Souffler n'est pas jouer !
Et voici la pièce qui fâche, "hiatus" dans un dispositif de voilages permettant entrées et sorties, apparitions et disparitions. Trois hommes, une femme pour jouer sur cette architecture là, des néons, des costumes designés, folklorisant, magnifiques mais dénués de sens. D'une riche note d'intentions, il ne demeure que quelques bonnes intentions laborieuses et répétitives. Et des références à la gestuelle taichi chuan ou kung ku inutiles, illustratives essoufflantes ! Pourquoi tant de bavardages?

Montpellier Danse, un voyage au cœur de la densité de la danse, cité de tant de moments de grâce ou de rage. Agora du savoir vivre ensemble, public, artistes , professionnels. Cité en mouvements ascendants!

37 ème Festival Montpellier Danse: bigarré !

Un festival qui ne dénote pas: risque, originalité, valeurs sûres de la danse d'aujourd'hui, paris et gageures, compagnonnage et fidélité, tout ceci mêlé pour une ode à la Danse dans une cité propice aux audaces artistiques. Cette manifestation phare,  phénomène incontournable au succès public garanti s'amplifie et tient en haleine les plus curieux.
  
"Soft virtuosity, still humid, on the edge" de Marie Chouinard



Au plus près des corps
Marie Chouinard fait au corps, du bien, du mal et transforme l'agilité en handicap et claudiquements, fait boiter les os, ronge les angles et raie le tapis de danse dans une chorégraphie à la limite, aux frontière du possible comme à son habitude Ici, plus de prothèses , mais des corps meurtris qui basculent et ânonnent en chorus.Une colonne vertébrale s'inscrit en images, série de corps empilés qui crient grandeur plus que nature, rehaussés par un dispositif vidéo live qui capte en surdimension, les affres d'une petite communauté en proie à l'horreur et au désarroi.
Deux danseuses enlacées, baignées dans un halo de lumière, se suspendent en image au mur, en spirale, en vrille comme un seul corps torsadé, échine siamoise ou jumelée. Atmosphère de proximité avec ses bouches et visages filmés en direct au plus près, marches et démarches singulières, danseurs arpenteurs de plateau: c'est tout cela Marie Chouinard. Fresque du vivant, à la dérive, navire en perdition, images et icônes traversent ses visions cathartiques. Corps cagoulés de noir, habillés juste au corps.Métamorphose et hybridation par le costume contrarié.
Et de "petites" virtuosités comme les "petits bougés", celles des traits d'un visage qui se plisse, qui vibre, qui transpire.La marche comme emblème de travail sur cette "virtuosité douce"
Elle signe tout les lieux et endroits où se fabrique un spectacle, de la danse au costume, de la scénographie à la vidéo et si la musique lui échappe c'est au profit de sa fidélité à  Louis Dufort.
Les images révèlent en gros plans les corps sous toutes leurs facettes, les mouvements viscéraux, musculaires, et focalisent sur les visages: tournées en direct, comme de faux ralentis cinématographiques: le leurre est bien là: c'est de la véritable lenteur dont il est question et non d'un effet mécanique!
On vibre sur les pas ubuesques de Chouinard dans une cour des miracles, toujours renouvelée.

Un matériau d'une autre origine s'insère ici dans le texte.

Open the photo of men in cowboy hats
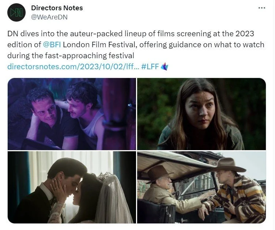 click(201, 187)
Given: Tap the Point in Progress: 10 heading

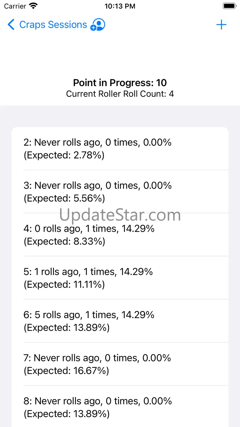Looking at the screenshot, I should coord(120,83).
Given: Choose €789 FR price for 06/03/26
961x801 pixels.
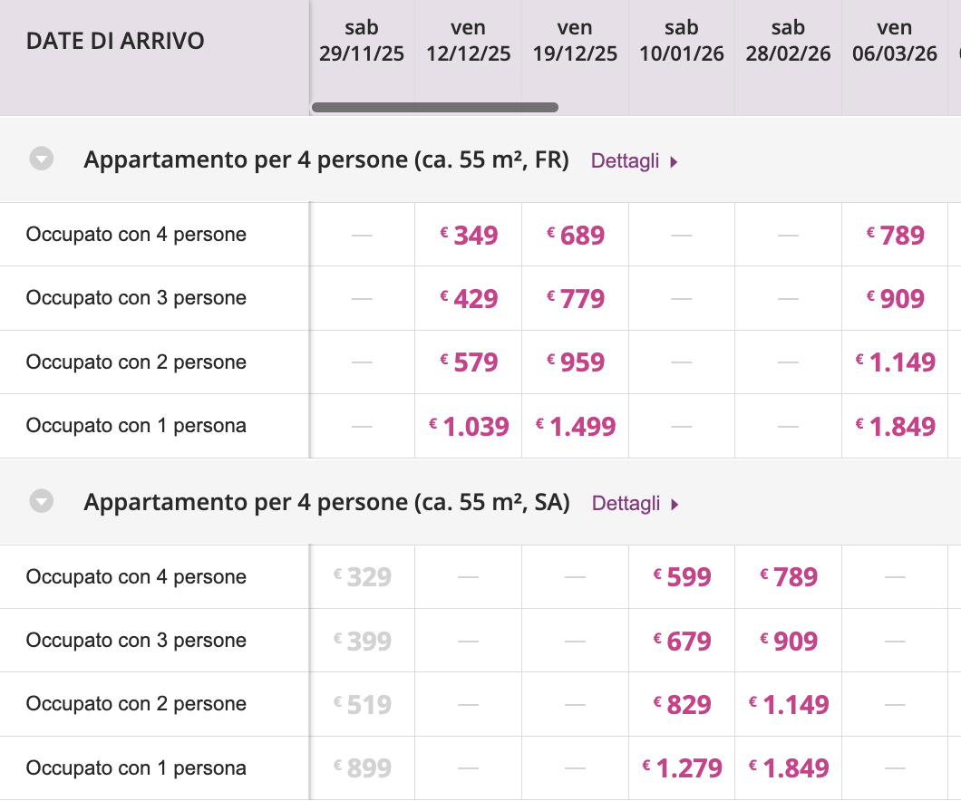Looking at the screenshot, I should (x=895, y=236).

"Tapis rouge" de Nadia Beugré

Sang et sueur
Ce tapis rouge, ce n'est pas celui qu'on déroule pour les stars, mais celui qui dissimule des horreurs, masque la réalité, couvre les erreurs et les drames. La scénographie de cette création est terrienne, terrestre, dévoile la vie et agissements de personnages témoins de ce qu'il se passe en C^te d'Ivoire
Le sol renferme des poupées de chiffon, emblème de génocides, que manipule un danseur alors que tout s'agite fébrile autour de lui.
Sous un dai de plastique transparent, une femme façonne de petites boulettes de terre, cette terre semeuse de révolte d'où jaillira le soulèvement.Un musicien, un "blanc" colon ou envahisseur tente de trouver sa place, un danseur vous offre du chocolat "noir" Nestlé....Le politique gronde dans cet opus, grave et recueilli comme un hommage à la révolte noire.

"Autoctonos" de Ayelen Parolin


Savant désordre carnavalesque
Cinq furies de carnaval, une pianiste autiste frappant une note unique pour ce festival burlesque, enchanteur et enjoué. Un burlesque grotesque et grimaçant où les femmes, en "fraise" ou leggings racontent leur histoire de corps à l'aide d'une mouvance pour chacune, singulière.Beaux portraits, désordre, anarchie et troubles créés par le foisonnement de propositions simultanées.
La musique répétitive en contrepoint de Léa Pétra comme un leitmotiv récurant sur la stupidité du monde. Ça fuse mais ça s'use rapidement hélas comme un gout de répétition qui cherche son aboutissement.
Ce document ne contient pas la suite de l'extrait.